*** Opening of Reading text ***

American journalist, film critic (born 1966)

Anthony Oliver Scott (born July 10, 1966) is an American journalist and cultural critic, known for his film and literary criticism. After starting his career at The New York Review of Books, Variety, and Slate, he began writing film reviews for The New York Times in 2000, and became the paper's chief film critic in 2004, a title he shared with Manohla Dargis. In 2023, he moved to The New York Times Book Review.

==Early life and education==
Scott was born on July 10, 1966, in Northampton, Massachusetts. Both of his parents were professors. His mother, Joan Wallach Scott, is the Harold F. Linder Professor at the School of Social Science in the Institute for Advanced Study in Princeton, New Jersey, and has Jewish origins. His father, Donald Scott, was a professor of American history at the City University of New York. He is a great nephew of the married acting couple Eli Wallach and Anne Jackson (his maternal grandfather was Eli's brother). He attended public schools in Providence, Rhode Island, including Classical High School, before graduating magna cum laude from Harvard College in 1988 with a degree in literature.

Asked what pointed him towards film criticism, he says "looking back, there was a decisive moment or period that kind of maybe, although I didn't know it at the time, set me on the path toward film criticism. It was probably – when I was 15 years old, my mother had a work obligation that took her to Paris for a few months... And she took me with her. And it was just the two of us in a little apartment. And she was working all day, and I didn't know anybody, and was just sort of a lonely teenager. And so I went and took French classes in the morning. And then in the afternoon, I just sort of had the freedom of the city, which was great. And one of the things that I found myself doing was gravitating toward these little independent movie theaters that are kind of scattered across the Left Bank. They showed a lot of old American movies. And so I went a few times a week, whenever I was bored, which was a lot, and just sort of wandering in off the street."

==Career==
===Print===
Scott began his career at The New York Review of Books, where he served as an assistant to Robert B. Silvers. Scott then served as book critic for Newsday, while also serving as a contributor to The New York Review of Books and Slate. In 1993, he wrote television reviews for Variety, using the name Tony Scott.

*** Close of Reading text ***
*** Opening of Data for analysis ***

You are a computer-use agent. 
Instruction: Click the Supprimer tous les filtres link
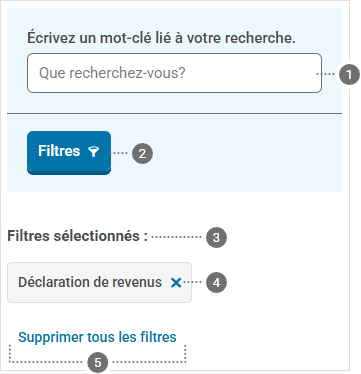click(97, 337)
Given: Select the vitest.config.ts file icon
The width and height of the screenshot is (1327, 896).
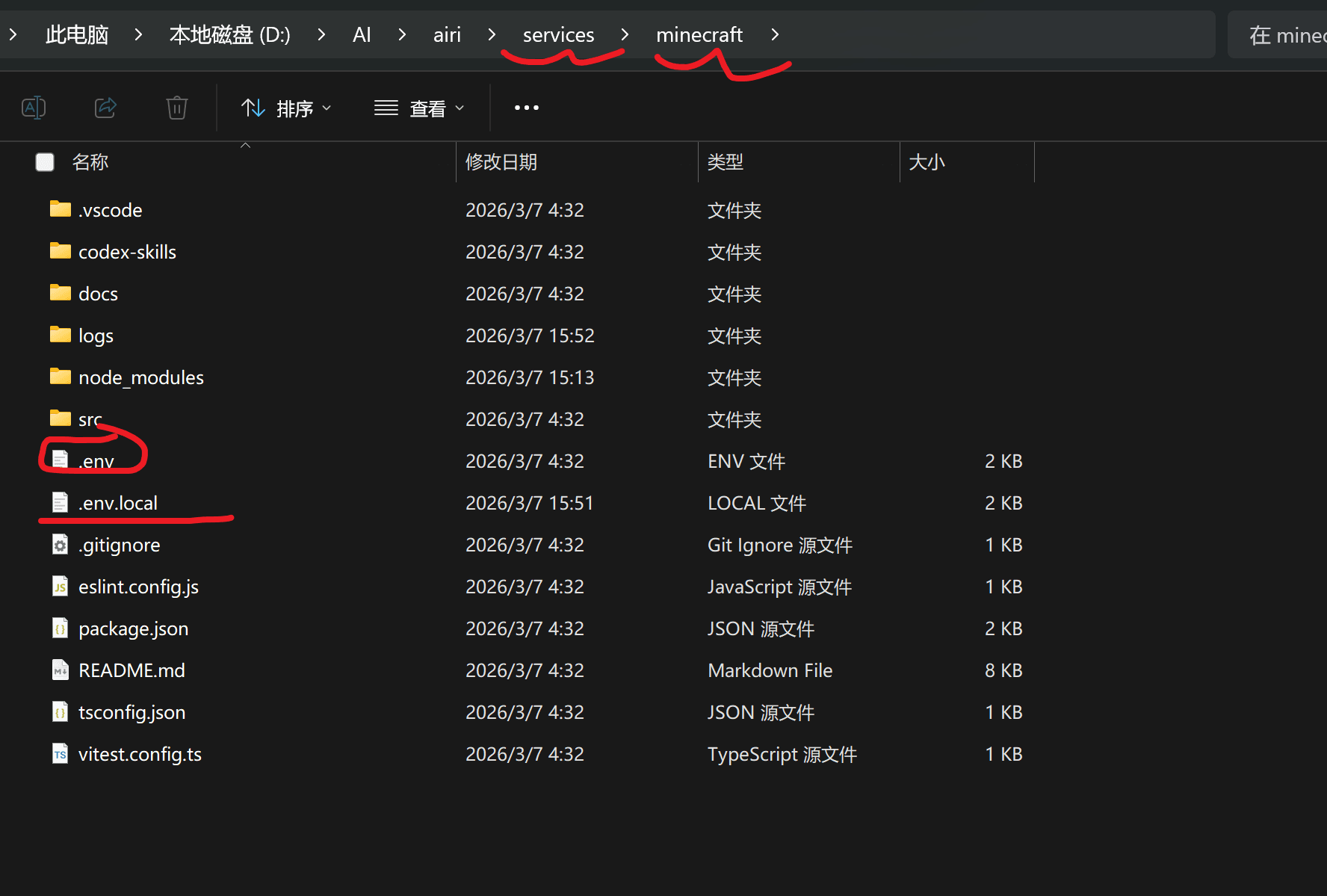Looking at the screenshot, I should pyautogui.click(x=61, y=754).
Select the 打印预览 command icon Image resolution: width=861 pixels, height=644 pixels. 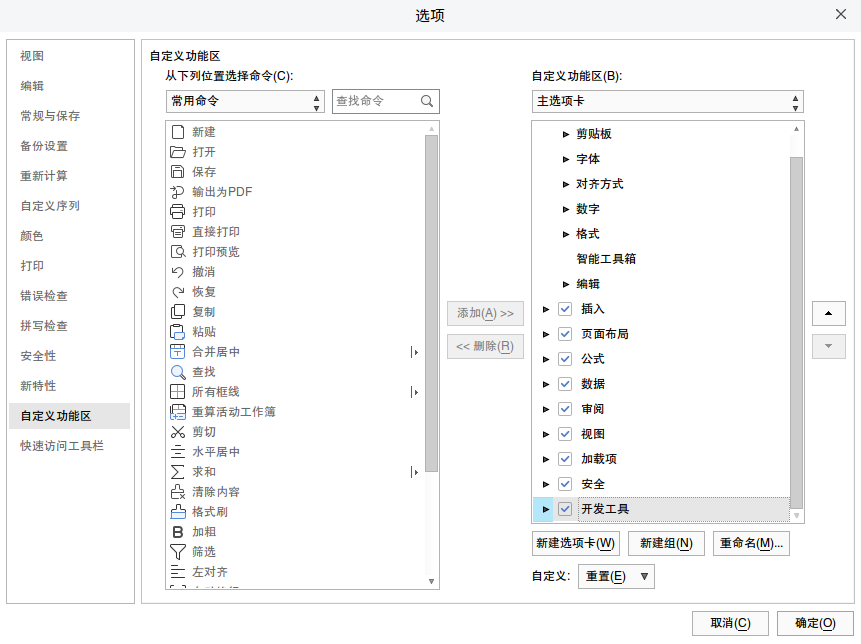[178, 251]
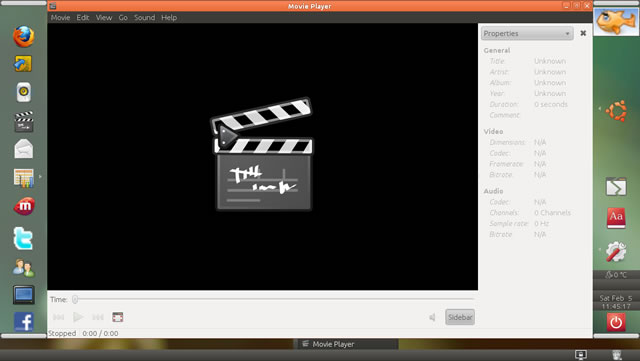The image size is (640, 361).
Task: Open the View menu
Action: click(x=104, y=18)
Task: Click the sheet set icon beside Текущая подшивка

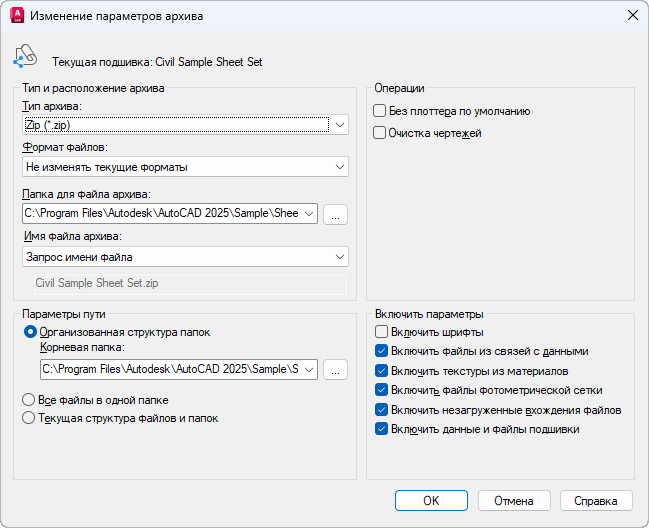Action: click(25, 56)
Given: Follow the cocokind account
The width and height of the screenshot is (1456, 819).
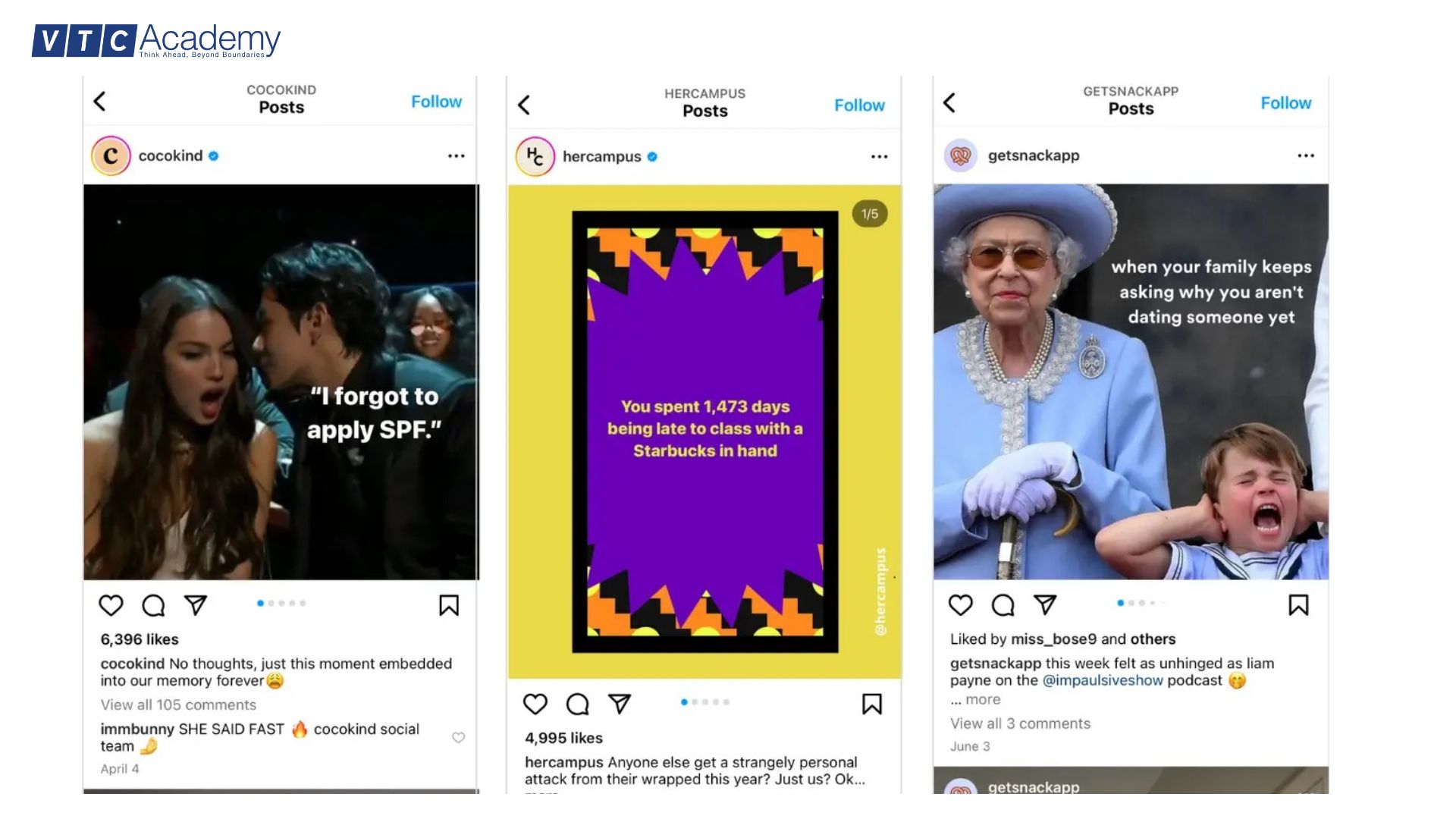Looking at the screenshot, I should [x=436, y=102].
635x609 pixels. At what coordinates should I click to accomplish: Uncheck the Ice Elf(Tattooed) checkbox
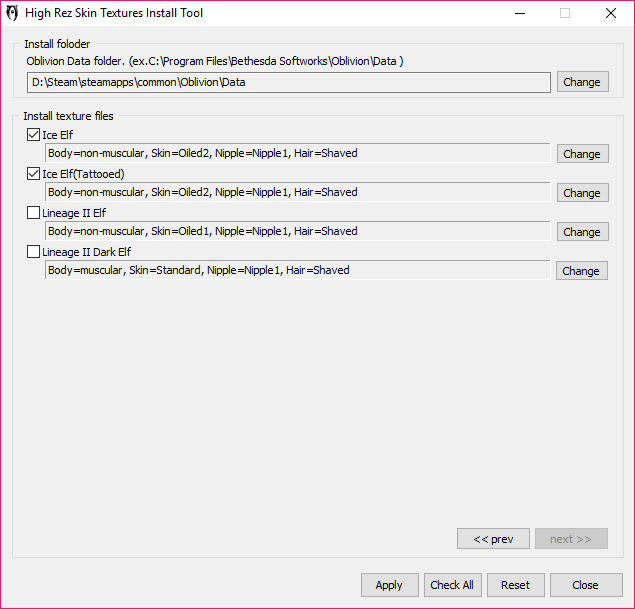point(34,174)
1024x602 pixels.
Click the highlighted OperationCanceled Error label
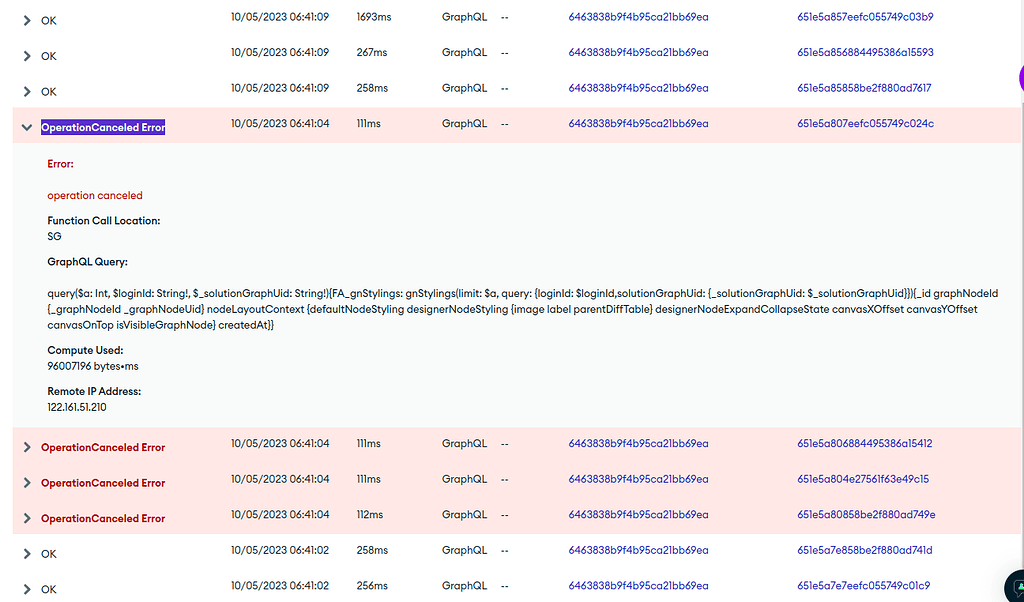[x=103, y=128]
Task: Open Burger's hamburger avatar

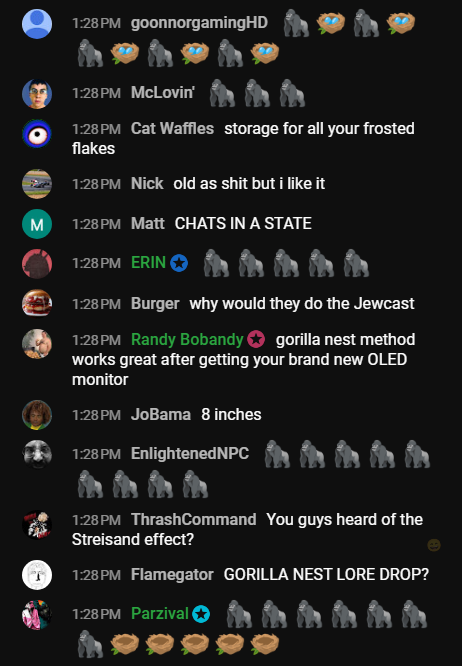Action: click(x=37, y=304)
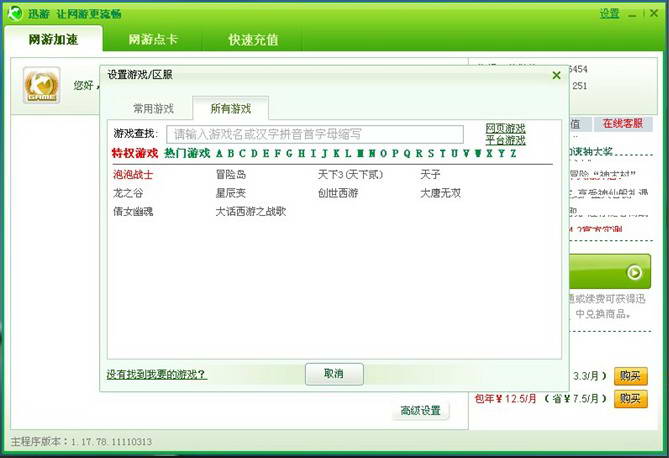
Task: Filter games by 热门游戏 category
Action: tap(187, 153)
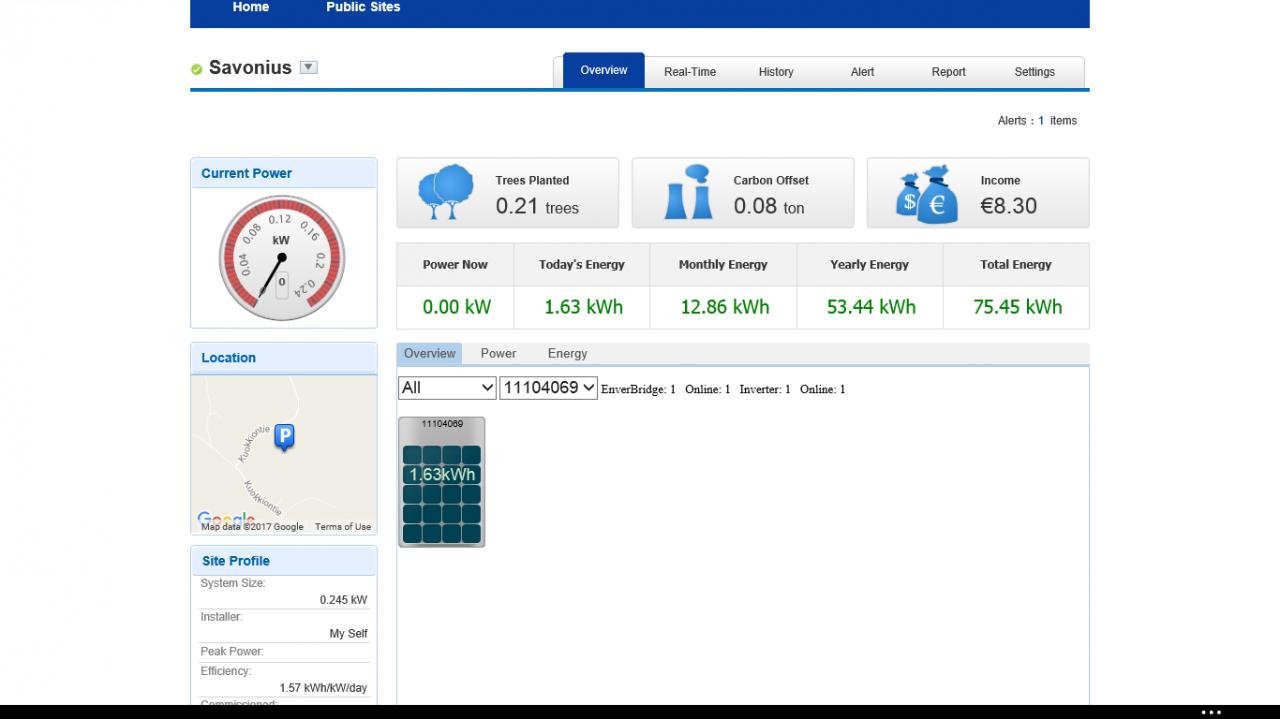
Task: Click the Google logo on the map
Action: coord(225,518)

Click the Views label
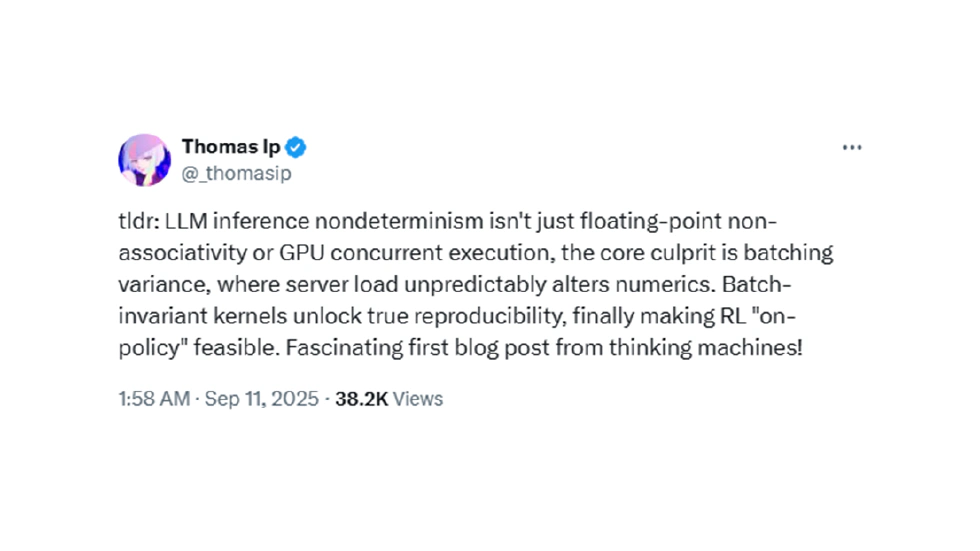click(x=418, y=398)
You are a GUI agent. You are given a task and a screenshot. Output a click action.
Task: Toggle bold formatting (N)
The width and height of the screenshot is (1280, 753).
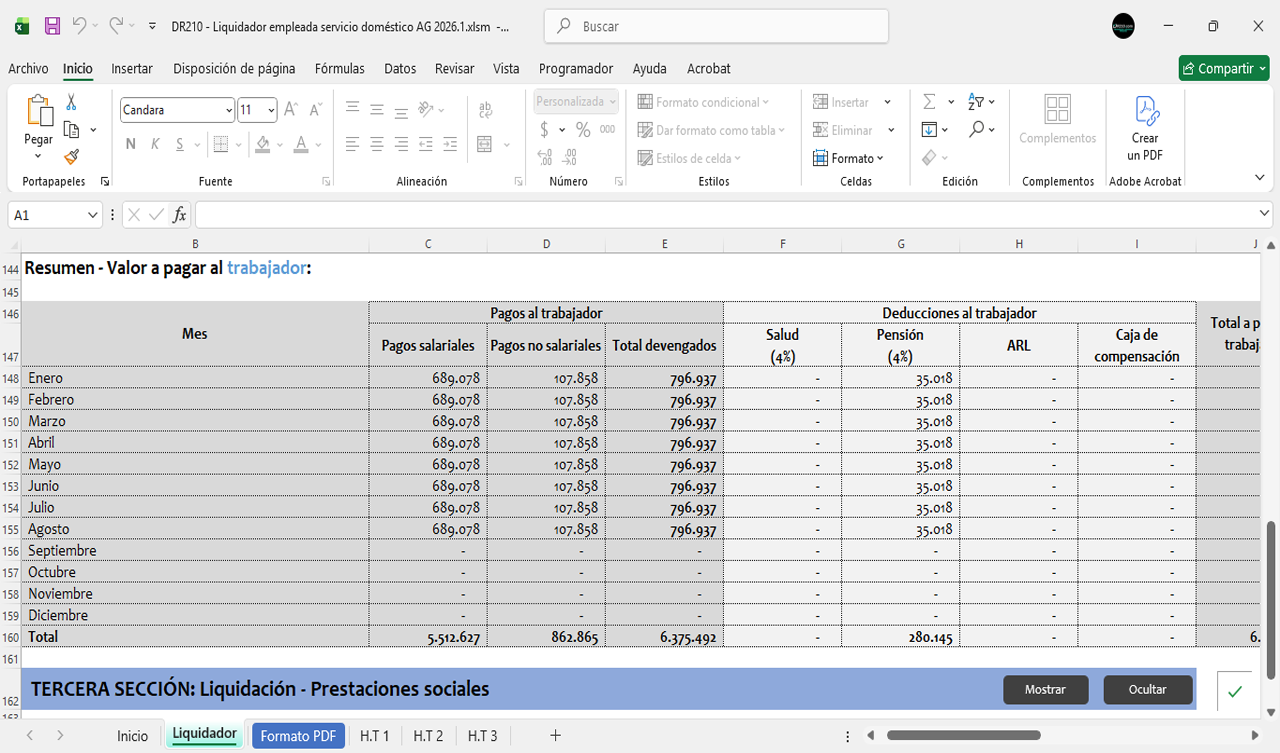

*** Close of Data for analysis ***

[What needs to be done]
Can you continue the article on critic Anthony Oliver Scott, starting right after its last sentence?

[Output below]
He joined The New York Times Arts section in January 2000, following Janet Maslin's retirement from film criticism. (Maslin continues to review genre fiction for the paper.) In 2004, he became chief critic, following Elvis Mitchell's resignation. Scott and the other film critics at the Times host a video podcast on the subject of film, called Critics' Picks. On March 9, 2020, The New York Times announced that Scott would take a one-year break from his role as co-chief film critic and assume the title of critic at large, writing "bigger, cross-topic essays." Scott says he started at an exciting time for film: "I was really walking in at a high point in the film industry. Now 1999 is looked back on as one of the great years, up there with 1939 and 1962 and 1974 in the canon of magic years of cinema. And I think what had happened through the '90s was the flowering of, what's sometimes called, the indie boom of independent American filmmakers like Quentin Tarantino, Todd Haynes, Lisa Cholodenko, Julie Dash, Cheryl Dunye... I think by the end of the '90s, there was a sense that this formerly adventurous, often politically provocative and socially conscious filmmaking, was really maturing and was taking its place in the Hollywood mainstream." He cites David O. Russell's Three Kings and Paul Thomas Anderson's Magnolia as exciting films from 1999. He says that, at the Times, his mission was "to connect movies with their audiences. To let readers know what was out there, that might be the kind of movie they didn't think they were interested in. Because for me, moviegoing had always been about taking chances." He admits that "making the case for Freddy Got Fingered to readers of the New York Times was a bit of a challenge."

Scott published Better Living Through Criticism in 2016. On June 9, 2017, Scott and Dargis made a list of the best films of the twenty first century so far.

Scott left his role as a film critic in March 2023 and joined The New York Times Book Review. About his departure from film criticism, he said: "I have found that the way that I've practiced it has gotten harder to do. And also, the feeling of disconnection between the critic and the audience feels much stronger And the gulf feels much wider."

Looking back on his career as a critic, Scott says:

Movies have been part of my dream life and my worldly education since my first traumatic encounter with the flying monkeys in The Wizard of Oz. I'm still in awe of their power (the movies, not the monkeys) – to conjure up intense emotions, to invent new worlds and to disclose unsuspected truths about the one we inhabit.

The thing I love most about the movies is their ability to obliterate reason and abolish taste. You know the jump scare is coming, but you jump anyway. You suspect you should be offended by the joke, but you laugh helplessly in spite of yourself. Why are you crying? You don't really know, but you can't argue with tears.

It's inevitable that movies sometimes abuse their power and mistreat the people who love them most. When my kids were little – they were my regular companions at Saturday-morning preview screenings – I often objected to the pandering cynicism of "family-friendly" films like The Lorax and Despicable Me. I also marveled at the artistry of Studio Ghibli and the sublime ingenuity of Pixar in its glory years.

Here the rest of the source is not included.